Your task
Select all lines holding the word "will" from the entries that follow.

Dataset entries

☆ ☆ ☆ ☆ ☆ ☆ ☆

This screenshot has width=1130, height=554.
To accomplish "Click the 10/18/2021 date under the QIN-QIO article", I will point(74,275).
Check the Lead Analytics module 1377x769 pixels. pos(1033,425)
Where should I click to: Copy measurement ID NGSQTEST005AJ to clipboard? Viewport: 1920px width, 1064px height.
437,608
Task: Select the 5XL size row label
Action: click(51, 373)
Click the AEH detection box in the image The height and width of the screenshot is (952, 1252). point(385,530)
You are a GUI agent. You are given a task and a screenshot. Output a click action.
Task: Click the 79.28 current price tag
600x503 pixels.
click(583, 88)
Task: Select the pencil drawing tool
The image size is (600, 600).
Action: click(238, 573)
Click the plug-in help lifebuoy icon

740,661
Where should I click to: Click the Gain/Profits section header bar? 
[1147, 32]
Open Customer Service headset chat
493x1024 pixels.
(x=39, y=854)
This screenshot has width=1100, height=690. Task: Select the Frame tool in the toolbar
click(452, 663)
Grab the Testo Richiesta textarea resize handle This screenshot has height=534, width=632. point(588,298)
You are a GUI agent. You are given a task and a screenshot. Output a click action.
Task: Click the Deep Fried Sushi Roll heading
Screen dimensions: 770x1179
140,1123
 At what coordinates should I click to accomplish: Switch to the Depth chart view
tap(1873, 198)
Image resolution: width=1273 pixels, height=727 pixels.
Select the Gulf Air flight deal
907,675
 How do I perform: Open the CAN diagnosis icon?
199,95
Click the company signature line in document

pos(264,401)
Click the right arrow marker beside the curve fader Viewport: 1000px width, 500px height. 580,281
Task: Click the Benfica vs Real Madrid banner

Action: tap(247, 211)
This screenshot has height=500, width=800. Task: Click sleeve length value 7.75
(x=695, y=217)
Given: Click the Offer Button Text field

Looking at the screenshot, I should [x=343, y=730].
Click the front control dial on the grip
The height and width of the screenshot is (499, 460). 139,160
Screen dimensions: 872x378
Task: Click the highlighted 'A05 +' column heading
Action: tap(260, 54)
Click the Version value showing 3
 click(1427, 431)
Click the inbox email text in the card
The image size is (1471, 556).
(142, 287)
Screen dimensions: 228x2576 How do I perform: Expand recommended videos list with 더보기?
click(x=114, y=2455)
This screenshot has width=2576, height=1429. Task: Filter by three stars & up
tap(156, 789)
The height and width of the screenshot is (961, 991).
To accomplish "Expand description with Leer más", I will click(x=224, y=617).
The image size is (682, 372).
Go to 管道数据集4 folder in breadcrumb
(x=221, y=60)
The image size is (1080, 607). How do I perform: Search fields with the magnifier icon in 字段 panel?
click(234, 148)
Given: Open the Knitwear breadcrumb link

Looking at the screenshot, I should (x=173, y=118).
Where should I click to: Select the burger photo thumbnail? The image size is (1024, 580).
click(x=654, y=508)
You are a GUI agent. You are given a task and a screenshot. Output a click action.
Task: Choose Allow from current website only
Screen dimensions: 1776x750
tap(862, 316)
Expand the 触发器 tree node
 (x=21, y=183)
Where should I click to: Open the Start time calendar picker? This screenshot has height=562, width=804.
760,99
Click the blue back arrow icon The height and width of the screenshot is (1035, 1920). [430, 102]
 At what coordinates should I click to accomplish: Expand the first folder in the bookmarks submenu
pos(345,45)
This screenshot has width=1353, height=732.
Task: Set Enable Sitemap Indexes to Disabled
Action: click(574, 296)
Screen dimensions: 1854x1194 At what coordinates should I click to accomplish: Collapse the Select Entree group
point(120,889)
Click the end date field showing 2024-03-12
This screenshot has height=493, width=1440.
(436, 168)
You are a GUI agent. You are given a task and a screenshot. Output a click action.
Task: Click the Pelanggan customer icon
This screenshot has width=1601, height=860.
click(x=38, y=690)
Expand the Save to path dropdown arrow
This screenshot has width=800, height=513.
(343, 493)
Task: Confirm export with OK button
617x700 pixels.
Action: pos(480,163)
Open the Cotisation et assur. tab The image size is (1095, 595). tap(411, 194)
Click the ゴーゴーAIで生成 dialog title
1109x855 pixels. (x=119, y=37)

☆ ☆ ☆ ☆ ☆ ☆ ☆

Result of this exercise
To accomplish "Click the 10/18/2021 date under the QIN-QIO article", I will point(74,275).
To accomplish "Expand description with Leer más", I will click(x=224, y=617).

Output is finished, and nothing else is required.